Wong also appeared in the television show Unnatural History. In 2011, she had a recurring role as Nurse Suzy Chao in the Global/ABC series Combat Hospital. In January 2012, she was nominated for an ACTRA Award for Outstanding Performance by a Female for her work portraying an illegal immigrant smuggled across the ocean in a shipping container in the short film Silent Cargo. In February 2012, Wong was cast in the Sex and the City prequel series The Carrie Diaries, playing Jill "Mouse" Chen, Carrie's best friend from high school who is described as "pragmatic, bright, and super loyal". In 2012 she also starred in Silent Night, a loose remake of the 1984 horror film Silent Night, Deadly Night.

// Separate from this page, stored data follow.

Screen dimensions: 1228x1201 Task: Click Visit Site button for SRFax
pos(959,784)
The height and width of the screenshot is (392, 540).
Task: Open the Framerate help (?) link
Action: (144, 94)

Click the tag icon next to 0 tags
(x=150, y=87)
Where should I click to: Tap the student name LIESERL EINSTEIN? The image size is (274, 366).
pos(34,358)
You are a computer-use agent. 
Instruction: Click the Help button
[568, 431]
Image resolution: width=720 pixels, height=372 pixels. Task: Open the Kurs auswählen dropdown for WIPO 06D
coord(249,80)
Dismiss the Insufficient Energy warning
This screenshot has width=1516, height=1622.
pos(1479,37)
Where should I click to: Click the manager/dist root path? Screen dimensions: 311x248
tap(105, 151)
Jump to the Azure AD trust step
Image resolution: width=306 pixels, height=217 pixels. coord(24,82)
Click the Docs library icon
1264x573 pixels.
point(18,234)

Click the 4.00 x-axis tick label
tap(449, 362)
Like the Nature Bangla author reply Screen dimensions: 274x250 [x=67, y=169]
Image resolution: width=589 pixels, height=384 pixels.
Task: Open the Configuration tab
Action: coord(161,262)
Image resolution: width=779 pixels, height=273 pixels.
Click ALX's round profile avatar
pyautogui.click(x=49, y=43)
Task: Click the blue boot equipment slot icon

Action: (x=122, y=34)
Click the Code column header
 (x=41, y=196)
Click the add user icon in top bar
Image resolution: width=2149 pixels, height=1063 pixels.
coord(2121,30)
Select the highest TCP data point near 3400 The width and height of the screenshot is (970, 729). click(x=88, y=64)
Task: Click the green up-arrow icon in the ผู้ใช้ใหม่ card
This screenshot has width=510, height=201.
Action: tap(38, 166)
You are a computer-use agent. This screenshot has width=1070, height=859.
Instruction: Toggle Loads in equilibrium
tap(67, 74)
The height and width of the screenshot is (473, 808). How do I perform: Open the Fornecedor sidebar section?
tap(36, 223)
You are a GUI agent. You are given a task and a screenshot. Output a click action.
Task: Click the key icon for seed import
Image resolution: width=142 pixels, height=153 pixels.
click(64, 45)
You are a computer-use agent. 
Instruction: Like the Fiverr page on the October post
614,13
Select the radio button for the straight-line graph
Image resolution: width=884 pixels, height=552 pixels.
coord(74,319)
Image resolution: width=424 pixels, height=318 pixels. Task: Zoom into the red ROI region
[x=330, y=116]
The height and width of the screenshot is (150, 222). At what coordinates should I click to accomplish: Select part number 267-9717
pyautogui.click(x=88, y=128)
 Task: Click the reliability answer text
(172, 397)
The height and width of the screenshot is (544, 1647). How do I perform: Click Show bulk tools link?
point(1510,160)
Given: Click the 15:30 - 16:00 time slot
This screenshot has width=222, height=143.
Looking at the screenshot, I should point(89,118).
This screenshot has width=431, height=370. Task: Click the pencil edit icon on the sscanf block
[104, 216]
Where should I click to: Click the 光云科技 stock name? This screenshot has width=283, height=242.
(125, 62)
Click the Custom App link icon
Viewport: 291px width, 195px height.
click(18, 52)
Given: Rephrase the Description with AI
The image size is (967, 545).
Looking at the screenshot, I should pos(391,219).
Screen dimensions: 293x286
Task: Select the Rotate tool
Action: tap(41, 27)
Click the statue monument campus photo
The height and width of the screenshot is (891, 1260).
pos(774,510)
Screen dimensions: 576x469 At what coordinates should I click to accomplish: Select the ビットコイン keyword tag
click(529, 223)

In June 2016, Wong was cast in the second season of the Syfy series Dark Matter, and in October, she was cast in the Netflix comedy series GLOW, which was inspired by the 1980s female professional wrestling league of the same name. In the series, Wong plays Jenny, an immigrant from Cambodia who is obsessed with pop culture. Wong was initially dismayed to find out the character's wrestling persona was named "Fortune Cookie" but stated, "What is really awesome about GLOW is that we play these two characters. In the ring, you are these stereotypes. But then you see who these characters are in real life outside of the ring and how they feel... Jenny is trying to be this all-American girl in the '80s, and she's basically trying to fight all these stereotypes and at the same time here she is playing this stereotype." The creators of the series wrote the character's background as Cambodian after several meetings with Wong.

In 2017, Wong appeared in the thriller film The Circle, starring Emma Watson and Tom Hanks, and in Katy Perry's music video for "Swish Swish" as her character from GLOW. That August, Wong joined the Audience television network series, Condor, in a recurring role. In December 2019, Wong joined the cast of the Michael Caine and Aubrey Plaza comedy Best Sellers.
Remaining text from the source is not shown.